Can Laptops for Kids in Developing Countries Help U.S. Kids Learn?
Thursday, August 21, 2008 11:55 AM
Symbols: DELL, MAT
(Source: The Wisconsin State Journal)trackingBy Deborah Ziff, The Wisconsin State Journal

Aug. 21--In a small apartment on Madison's South Side, nine children arrive for summer camp and immediately begin pulling out small, lime-green computers from oversized backpacks.

"I want to take a photo of my shirt and put it in my computer," 8-year-old Giovanny Melchor shouts excitedly.

"I got my song. You wanna hear it?" 10-year-old Alejandro Mendez asks, before pushing a button and unleashing a lively melody.

The computers don't look like the average Dell or Mac, and they don't work like them either. Called XOs, they resemble Fisher-Price toys, brightly colored with two antennas that stick up like bunny ears so the computers can communicate with each other wirelessly.

The campers are part of a new UW-Madison research project to test the effectiveness of the laptop computers as a learning tool, which were specially designed for children in developing nations.

It is unusual for U.S. children to have access to the laptops. They were the brainchild of Massachusetts Institute of Technology professor Nicholas Negroponte, who dreamed of putting them in the hands of every child at, eventually, a cost of $100 each.
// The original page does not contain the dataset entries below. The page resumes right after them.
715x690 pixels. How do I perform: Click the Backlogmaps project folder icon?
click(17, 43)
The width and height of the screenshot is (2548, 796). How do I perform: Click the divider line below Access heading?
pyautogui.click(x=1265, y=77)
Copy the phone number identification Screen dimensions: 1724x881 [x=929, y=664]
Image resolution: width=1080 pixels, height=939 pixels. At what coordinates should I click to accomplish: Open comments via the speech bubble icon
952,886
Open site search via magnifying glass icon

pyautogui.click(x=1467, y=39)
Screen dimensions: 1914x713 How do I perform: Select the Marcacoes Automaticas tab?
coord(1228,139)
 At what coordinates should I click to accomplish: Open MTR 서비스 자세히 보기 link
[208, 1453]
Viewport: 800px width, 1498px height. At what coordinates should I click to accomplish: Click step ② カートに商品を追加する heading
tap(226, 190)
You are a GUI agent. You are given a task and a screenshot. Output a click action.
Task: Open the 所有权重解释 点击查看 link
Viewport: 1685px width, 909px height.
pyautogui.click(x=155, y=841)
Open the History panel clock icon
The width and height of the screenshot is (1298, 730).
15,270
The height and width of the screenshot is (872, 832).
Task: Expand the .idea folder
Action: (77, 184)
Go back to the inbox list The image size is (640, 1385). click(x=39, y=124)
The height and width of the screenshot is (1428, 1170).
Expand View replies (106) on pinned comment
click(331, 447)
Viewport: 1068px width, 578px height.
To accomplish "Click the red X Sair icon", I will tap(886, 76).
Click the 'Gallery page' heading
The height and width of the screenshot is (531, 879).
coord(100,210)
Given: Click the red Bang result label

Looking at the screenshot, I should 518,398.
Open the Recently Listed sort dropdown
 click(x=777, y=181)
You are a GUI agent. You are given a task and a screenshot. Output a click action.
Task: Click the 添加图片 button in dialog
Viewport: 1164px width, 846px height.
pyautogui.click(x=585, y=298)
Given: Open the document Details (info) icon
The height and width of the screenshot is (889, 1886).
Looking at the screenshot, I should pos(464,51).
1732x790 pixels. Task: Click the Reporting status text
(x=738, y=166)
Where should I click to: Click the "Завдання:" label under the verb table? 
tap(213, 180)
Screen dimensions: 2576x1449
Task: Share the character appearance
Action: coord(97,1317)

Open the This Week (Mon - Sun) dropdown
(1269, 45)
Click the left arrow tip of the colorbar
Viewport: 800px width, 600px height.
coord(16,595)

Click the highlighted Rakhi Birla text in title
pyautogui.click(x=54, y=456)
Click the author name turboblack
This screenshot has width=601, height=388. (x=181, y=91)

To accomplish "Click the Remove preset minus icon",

The idea is that they allow children to teach themselves and others by exploring the different applications and uses of the computers.

But Negroponte didn't envision them at work in the U.S. You can buy one for a child in an impoverished country for $200, but they're not for sale in the U.S. right now. It took the political will of outgoing UW-Madison Chancellor John Wiley to get them to Madison.

Wiley saw the program, called One Laptop Per Child, featured in a "60 Minutes" television segment.

"And I thought, 'Gee, wouldn't it be great if we had a program like that for U.S. schools, especially in neighborhoods that are depressed?'â??â??" Wiley said. "We've got some inner-city schools in this country that are almost as bad off as Rwanda or Guatemala. If it's such a powerful tool for engaging the interest of young kids in other countries, why wouldn't it be equally effective for our own kids?"

So Wiley posed the question to Negroponte, who responded with a list of potential problems. It would be politically difficult, he said. Thousands of school districts would have to agree to integrate the computers into the curricula.

Many Americans are wealthy enough to buy fancier computers. The U.S. spends so much on education already, an inexpensive computer wouldn't make much of a difference.

Wiley thought that was the end of their conversation. Until, out of the blue, Negroponte e-mailed him in March and said he was starting a U.S. program.